AMD And Intel CPUs Rocked By New Speculative Execution Attack With A Huge Performance Hit
So that's all over and dealt with, right? Well... not exactly. As it turns out, one of the major mitigations deployed against Spectre, known as "retpoline", isn't actually as helpful as we thought. A new flaw, known as "retbleed", has been discovered by researchers at ETH Zurich. Retbleed evades earlier protections against a specific form of the Spectre vulnerability, including machines using the retpoline mitigation.

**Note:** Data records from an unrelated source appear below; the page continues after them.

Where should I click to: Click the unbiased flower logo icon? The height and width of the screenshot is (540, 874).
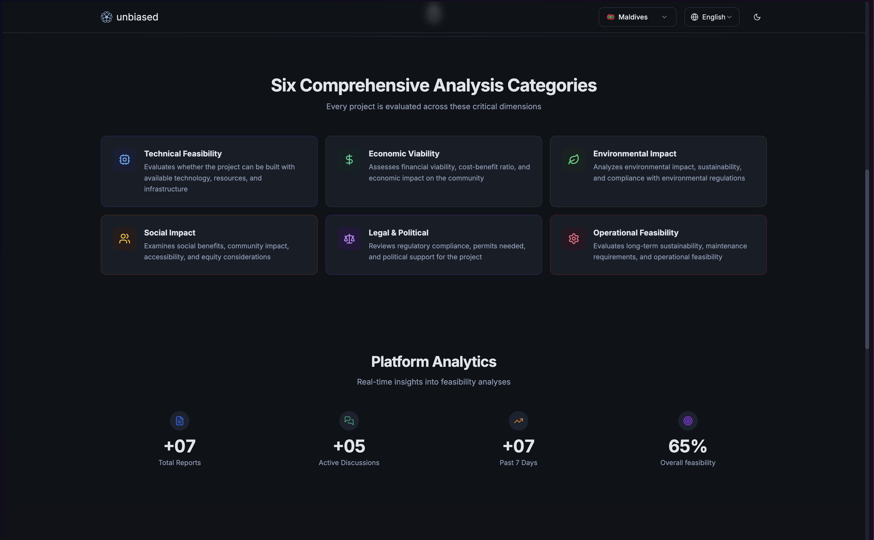point(107,17)
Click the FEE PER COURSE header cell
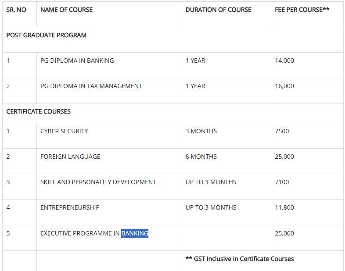 (302, 10)
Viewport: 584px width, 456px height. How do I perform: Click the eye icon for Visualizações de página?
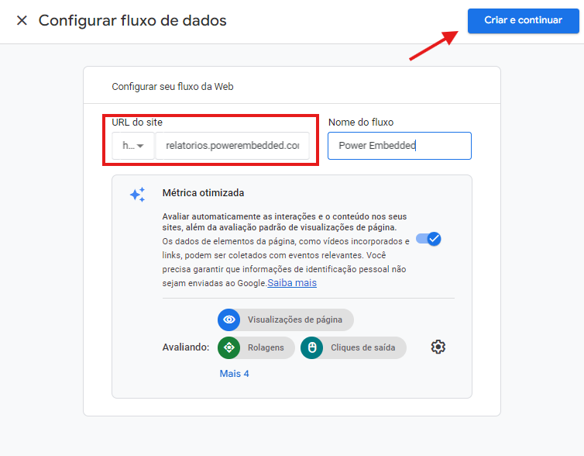[x=229, y=320]
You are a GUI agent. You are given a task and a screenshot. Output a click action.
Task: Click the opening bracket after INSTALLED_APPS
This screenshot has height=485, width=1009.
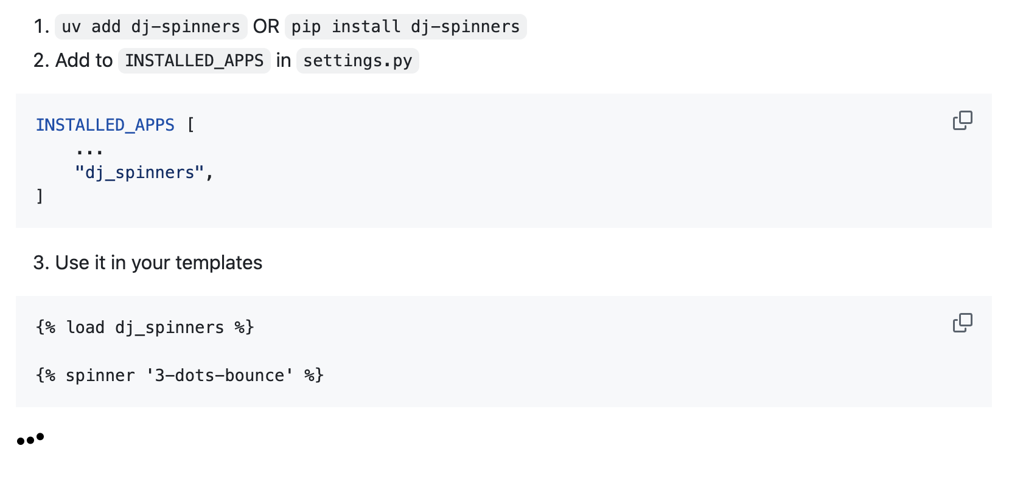(190, 125)
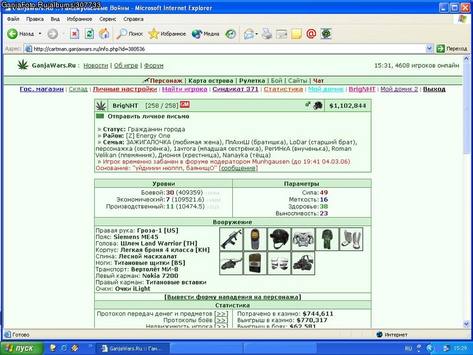Click the Refresh page toolbar icon
Viewport: 473px width, 355px height.
pyautogui.click(x=89, y=33)
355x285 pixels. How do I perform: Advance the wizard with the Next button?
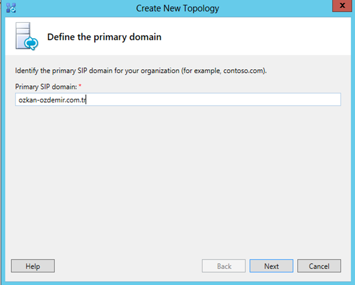tap(271, 266)
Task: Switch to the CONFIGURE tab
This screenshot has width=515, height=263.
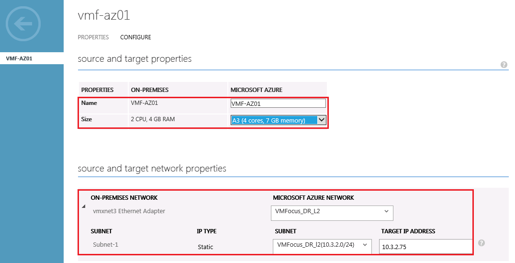Action: [x=135, y=37]
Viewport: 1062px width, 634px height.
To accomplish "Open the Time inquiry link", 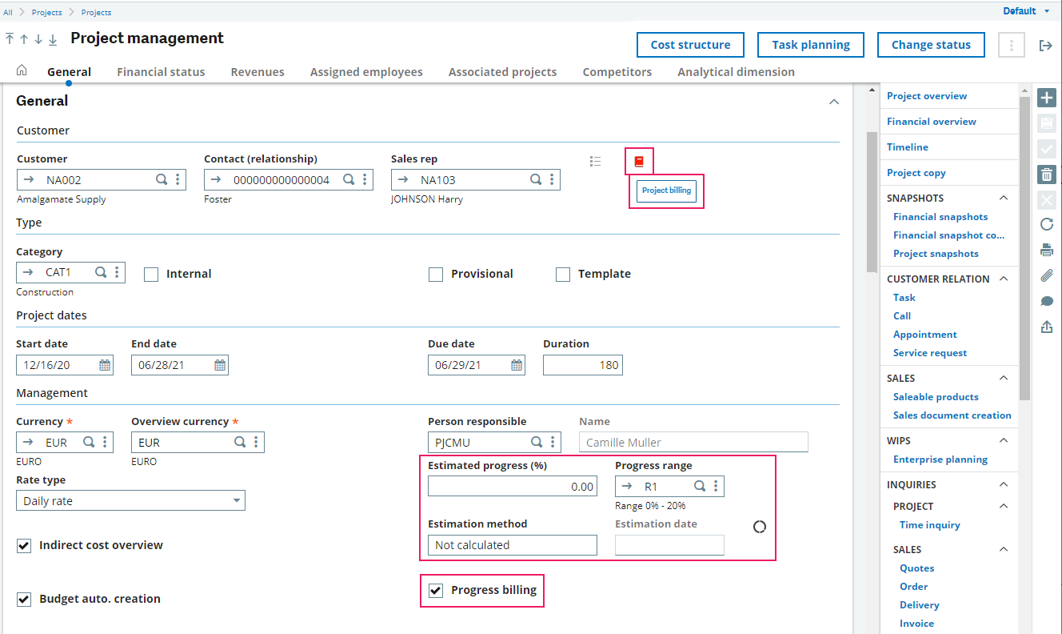I will [x=929, y=524].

Without getting into the technical weeds, where earlier Spectre attacks targeted indirect calls and jumps, retbleed instead targets returns. It works on both Intel and AMD machines, although it's drastically more effective on the latter. Like earlier Spectre attacks, once executed, it can allow any application executing on the target CPU to read any memory, regardless of whether it has the authority to do so.
This is, obviously, very bad for security. Password hashes and other secure information can be leaked to unprivileged software that normally wouldn't have access to kernel memory. By the researchers' estimate, a retbleed exploit can find and leak a Linux computer's root password hash from memory in around 28 minutes on an Intel machine and around 6 minutes for an AMD system.

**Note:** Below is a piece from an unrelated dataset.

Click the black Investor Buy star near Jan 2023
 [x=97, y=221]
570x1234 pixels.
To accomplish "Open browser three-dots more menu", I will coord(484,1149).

Everyone reading this should flip out and rush to patch their systems, right? No, probably not. While retbleed is a very serious vulnerability, it only affects certain hardware: Intel machines from the 6th thru 8th generation Core families, and AMD Zen, Zen+, and Zen 2 systems. Intel says that it's also automatically mitigated by recent versions of Windows, which have Indirect Branch Restricted Speculation (IBRS) enabled by default. IBRS is an effective mitigation against retbleed, so Windows systems are essentially inoculated already.

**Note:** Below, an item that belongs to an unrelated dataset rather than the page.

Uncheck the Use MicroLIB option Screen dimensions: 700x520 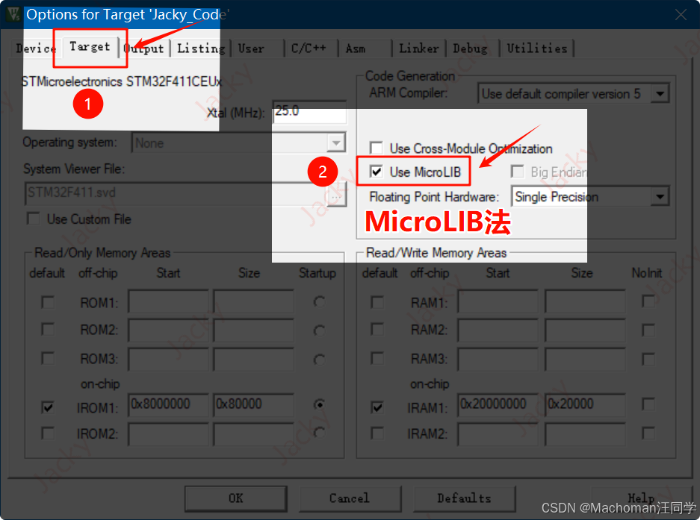click(x=377, y=172)
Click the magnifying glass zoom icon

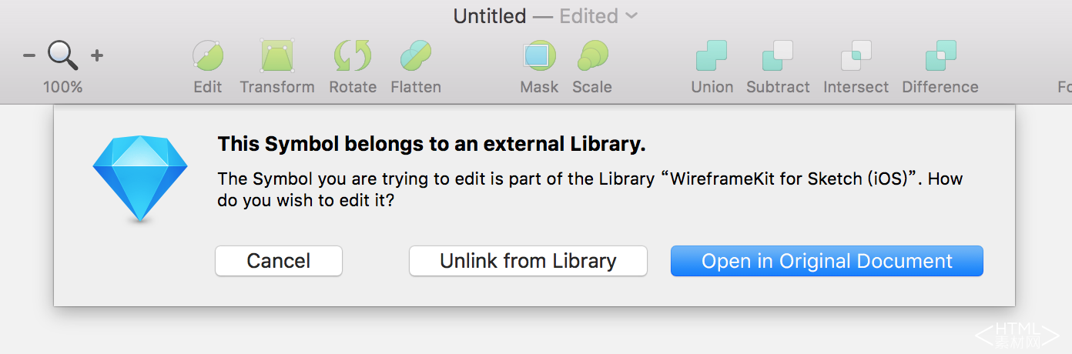[x=63, y=55]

Linux users on affected machines do have cause for concern, though, and that particularly extends to hosting providers and other folks that allow remote users to login to their systems without supervision. Both AMD and Intel say that they're not aware of anyone making use of these vulnerabilities in the wild, but patches aren't available yet. When they do become available, they may come with a performance hit of as much as 28%. Hopefully some clever coders will come up with a way to mitigate that performance loss.